* FTSEurofirst 300 up 1.3 pct, Euro STOXX 50 up 1.5 pct
* Fed chair's comments on job market, stimulus cuts reassure
* L'Oreal sinks as stake buyback impact disappoints
By Blaise Robinson
PARIS, Feb 11 (Reuters) - European stocks rose on Tuesday, boosted by positive corporate results and as new Federal Reserve Chair Janet Yellen emphasized there would be continuity in the U.S. central bank's strategy.
In her first public comments as Fed chief, Yellen said the Fed was on track to keep trimming stimulus but acknowledged the labour market recovery was "far from complete." She made clear there would be no abrupt changes to monetary policy.
"Yellen is in line with (previous Fed chair Ben) Bernanke's approach. It brings visibility on the Fed's action, we now know where they are going. This is quite reassuring for investors," said David Thebault, head of quantitative sales trading at Global Equities.

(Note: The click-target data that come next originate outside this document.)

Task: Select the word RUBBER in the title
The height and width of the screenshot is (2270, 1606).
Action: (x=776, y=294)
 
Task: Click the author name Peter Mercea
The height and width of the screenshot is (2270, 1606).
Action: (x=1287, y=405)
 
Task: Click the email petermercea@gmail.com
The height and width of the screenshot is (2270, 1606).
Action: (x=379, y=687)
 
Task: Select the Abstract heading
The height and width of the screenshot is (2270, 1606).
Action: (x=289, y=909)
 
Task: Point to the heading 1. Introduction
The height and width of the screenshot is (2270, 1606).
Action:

"The lights are turning 'green' again, and investors are coming back to equities."
The U.S. central bank has trimmed its asset purchases twice since December, encouraged by momentum in the economy in late 2013. But after mixed macro data including Friday's lower-than-expected payrolls and turmoil in emerging markets, investors had been seeking clarification from the Fed.
Market players also saw a potential headwind removed on Tuesday when U.S. Republican leaders caved in to demands from President Barack Obama and agreed to advance legislation raising Washington's borrowing authority.
The FTSEurofirst 300 index of top European shares ended 1.3 percent higher at 1,317.30 points, while the euro zone's blue-chip Euro STOXX 50 index added 1.5 percent at 3,077.08 points.
Shares in car makers Volkswagen and BMW gained 2.6 and 2.9 percent respectively after positive January sales figures, while French media group Lagardere surged 5.3 percent after raising its profit forecast for fiscal 2013.
"So far in the earnings season, operational results have been good, which shows that business models are solid. However, net results have suffered from currency swings," State Street global Advisors fund manager Olivier Ekambi said.
Shares in European companies with a big exposure to emerging markets have been hammered recently, hurt by fears that sharp moves in local currencies could have a negative impact on their revenues.
UK lender Barclays dropped 3.8 percent after saying it would axe up to 12,000 jobs this year even as it raised bonuses for investment bankers. That prompted fury among politicians and unions who said it had not learned the lessons of the financial crisis.
Shares in L'Oreal fell 3.2 percent after initially rising, on disappointment about the level of earnings boost from the group's plan to buy back 8 percent of its own shares from Nestle.